The case of London Borough of Barnet v Unison and another considered what the starting point should be for calculating compensation for failure to consult collectively. The EAT has held that the starting point of the maximum award should only be used where the employer had not engaged in any consultation at all.
Barnet made collective redundancies, and two transfers of staff pursuant to the Transfer of Undertakings (Protection of Employment) Regulations 2006 (TUPE). Barnet undertook some consultation to comply with its relevant collective consultation obligations. However, it admitted that the information provided did not comply with the legislation, in particular in relation to agency workers. Where a Tribunal finds a complaint for failure to consult collectively on redundancies well founded, it may make a “protective award” of up to 90 days’ pay. TUPE contains similar provisions (although the compensation is not called a protective award), and provides for a maximum award of 13 weeks’ pay.
The Tribunal made three awards: one for failure to consult collectively on the redundancies, and two for failure to inform and consult on the two separate TUPE transfers. In making these awards, the Tribunal started from the applicable maximum awards and worked backwards. The Tribunal took certain factors into account, such as the fact that the information required was relatively easy to produce and that Barnet had been aware that the Union wanted this information and it was central to the consultation process.
Barnet appealed, and the EAT upheld the appeal. The EAT held that the Tribunal had erred in identifying the “starting point” for calculating the protective award and the TUPE compensation as the maximum. The Court of Appeal (inSusie Radin) and the EAT had previously suggested that, in relation to collective redundancies, the starting point of 90 days was the proper approach where there had been no consultation. In Todd v Strain, the EAT said “it should not be applied mechanically in a case where there has been some information given and/or some consultation”. This guidance applies equally in the case of a failure to consult under TUPE.

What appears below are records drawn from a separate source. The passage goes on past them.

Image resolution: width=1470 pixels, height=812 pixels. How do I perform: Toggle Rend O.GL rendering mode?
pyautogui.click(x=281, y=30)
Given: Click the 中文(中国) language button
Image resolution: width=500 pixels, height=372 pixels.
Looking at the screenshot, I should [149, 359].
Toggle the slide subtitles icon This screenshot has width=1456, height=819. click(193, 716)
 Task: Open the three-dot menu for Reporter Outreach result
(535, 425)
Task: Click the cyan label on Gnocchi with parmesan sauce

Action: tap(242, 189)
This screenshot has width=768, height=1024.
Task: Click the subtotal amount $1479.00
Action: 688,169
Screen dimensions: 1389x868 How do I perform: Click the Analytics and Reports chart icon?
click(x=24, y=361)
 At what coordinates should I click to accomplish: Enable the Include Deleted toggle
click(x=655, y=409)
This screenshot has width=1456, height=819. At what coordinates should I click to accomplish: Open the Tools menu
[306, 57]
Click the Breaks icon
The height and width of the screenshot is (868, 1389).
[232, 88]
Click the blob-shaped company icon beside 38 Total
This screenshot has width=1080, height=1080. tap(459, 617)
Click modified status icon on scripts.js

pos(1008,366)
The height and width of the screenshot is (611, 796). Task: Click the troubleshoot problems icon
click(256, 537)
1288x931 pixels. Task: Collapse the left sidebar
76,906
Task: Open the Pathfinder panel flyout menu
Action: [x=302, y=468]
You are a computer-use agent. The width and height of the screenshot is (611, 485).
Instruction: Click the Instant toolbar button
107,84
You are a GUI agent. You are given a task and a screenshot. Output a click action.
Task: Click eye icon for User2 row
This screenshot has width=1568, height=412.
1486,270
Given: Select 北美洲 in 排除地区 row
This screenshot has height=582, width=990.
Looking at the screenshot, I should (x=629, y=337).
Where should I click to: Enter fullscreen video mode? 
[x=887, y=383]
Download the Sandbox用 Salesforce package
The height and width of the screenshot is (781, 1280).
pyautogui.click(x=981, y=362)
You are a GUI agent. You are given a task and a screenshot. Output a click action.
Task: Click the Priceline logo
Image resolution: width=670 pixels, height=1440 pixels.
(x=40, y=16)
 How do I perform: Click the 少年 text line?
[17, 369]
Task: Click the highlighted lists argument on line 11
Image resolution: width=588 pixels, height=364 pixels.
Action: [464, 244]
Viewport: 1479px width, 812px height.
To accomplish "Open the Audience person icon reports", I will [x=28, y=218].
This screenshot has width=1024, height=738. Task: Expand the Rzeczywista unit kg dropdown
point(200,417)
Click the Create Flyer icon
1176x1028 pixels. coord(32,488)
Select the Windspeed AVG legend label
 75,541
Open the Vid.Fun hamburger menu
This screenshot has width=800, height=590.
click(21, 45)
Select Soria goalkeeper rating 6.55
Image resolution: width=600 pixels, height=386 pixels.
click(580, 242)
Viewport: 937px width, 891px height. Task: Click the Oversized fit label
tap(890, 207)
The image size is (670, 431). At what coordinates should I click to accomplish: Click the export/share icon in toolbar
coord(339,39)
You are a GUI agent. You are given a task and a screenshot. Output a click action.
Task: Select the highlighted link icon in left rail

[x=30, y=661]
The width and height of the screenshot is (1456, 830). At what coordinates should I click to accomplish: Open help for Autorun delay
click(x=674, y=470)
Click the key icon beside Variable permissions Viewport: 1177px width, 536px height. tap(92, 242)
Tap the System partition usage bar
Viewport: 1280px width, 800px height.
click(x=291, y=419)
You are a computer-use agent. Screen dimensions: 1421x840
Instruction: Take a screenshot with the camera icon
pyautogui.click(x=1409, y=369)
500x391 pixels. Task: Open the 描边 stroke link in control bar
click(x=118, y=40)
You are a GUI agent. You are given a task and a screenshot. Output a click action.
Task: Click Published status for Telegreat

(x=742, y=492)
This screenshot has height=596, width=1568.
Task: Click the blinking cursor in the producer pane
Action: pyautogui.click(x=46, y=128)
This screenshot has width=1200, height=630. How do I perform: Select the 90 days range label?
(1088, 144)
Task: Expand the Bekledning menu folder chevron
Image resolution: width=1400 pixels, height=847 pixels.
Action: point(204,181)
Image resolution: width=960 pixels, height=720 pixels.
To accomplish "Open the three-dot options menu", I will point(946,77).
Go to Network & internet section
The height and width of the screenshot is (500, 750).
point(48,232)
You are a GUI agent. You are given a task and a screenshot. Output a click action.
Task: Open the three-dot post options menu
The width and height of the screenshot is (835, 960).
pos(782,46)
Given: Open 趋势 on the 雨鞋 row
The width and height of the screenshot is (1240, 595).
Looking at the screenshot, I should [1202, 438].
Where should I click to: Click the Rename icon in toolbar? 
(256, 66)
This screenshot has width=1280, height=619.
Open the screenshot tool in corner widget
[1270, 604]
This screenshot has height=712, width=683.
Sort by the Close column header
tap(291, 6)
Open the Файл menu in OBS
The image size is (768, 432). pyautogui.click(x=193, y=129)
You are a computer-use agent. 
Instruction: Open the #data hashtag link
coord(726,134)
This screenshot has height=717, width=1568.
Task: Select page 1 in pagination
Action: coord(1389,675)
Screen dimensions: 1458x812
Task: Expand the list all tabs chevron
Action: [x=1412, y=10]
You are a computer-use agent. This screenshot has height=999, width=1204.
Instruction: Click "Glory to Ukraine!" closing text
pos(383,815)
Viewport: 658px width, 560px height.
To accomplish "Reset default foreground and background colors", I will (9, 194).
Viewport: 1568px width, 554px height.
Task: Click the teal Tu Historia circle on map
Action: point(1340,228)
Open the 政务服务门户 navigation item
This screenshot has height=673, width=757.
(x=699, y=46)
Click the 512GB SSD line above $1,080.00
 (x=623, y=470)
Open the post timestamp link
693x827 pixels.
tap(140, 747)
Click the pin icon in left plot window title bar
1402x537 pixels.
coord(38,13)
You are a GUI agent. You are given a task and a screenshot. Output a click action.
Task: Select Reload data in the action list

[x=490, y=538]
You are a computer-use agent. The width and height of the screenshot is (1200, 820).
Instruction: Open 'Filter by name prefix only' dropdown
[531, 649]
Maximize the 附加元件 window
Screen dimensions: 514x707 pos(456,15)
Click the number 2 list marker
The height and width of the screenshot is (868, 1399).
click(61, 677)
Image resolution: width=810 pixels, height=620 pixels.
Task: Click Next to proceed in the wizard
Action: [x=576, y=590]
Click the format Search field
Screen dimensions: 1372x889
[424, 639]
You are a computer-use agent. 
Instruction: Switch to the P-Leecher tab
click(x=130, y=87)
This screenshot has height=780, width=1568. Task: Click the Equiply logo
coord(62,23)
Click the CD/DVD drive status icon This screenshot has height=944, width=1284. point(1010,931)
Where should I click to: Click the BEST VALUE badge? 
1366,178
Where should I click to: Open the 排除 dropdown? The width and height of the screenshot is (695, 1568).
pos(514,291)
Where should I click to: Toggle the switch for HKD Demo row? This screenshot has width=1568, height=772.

The EAT accepted that the Tribunal had difficulty in understanding how it should approach the question of a protective award. It had regard to the appropriate authorities, but it was “not quite sure where we should start if we do not start from the maximum and work down”. The Tribunal also said that “given in our view this is a relatively serious failure we do indeed start with the maximum”. However, these comments were crucial to the Tribunal’s understanding of its role, and amounted to an error.
Therefore, even though the Tribunal had awarded less than the maximum in this case, it had erred by stating that it started its considerations by looking at the maximum award. This case did not, however, provide guidance as to what the correct starting point may be in cases where there has been some consultation. The case has been remitted to the Tribunal, and it will be interesting to see whether the level of the awards is reduced.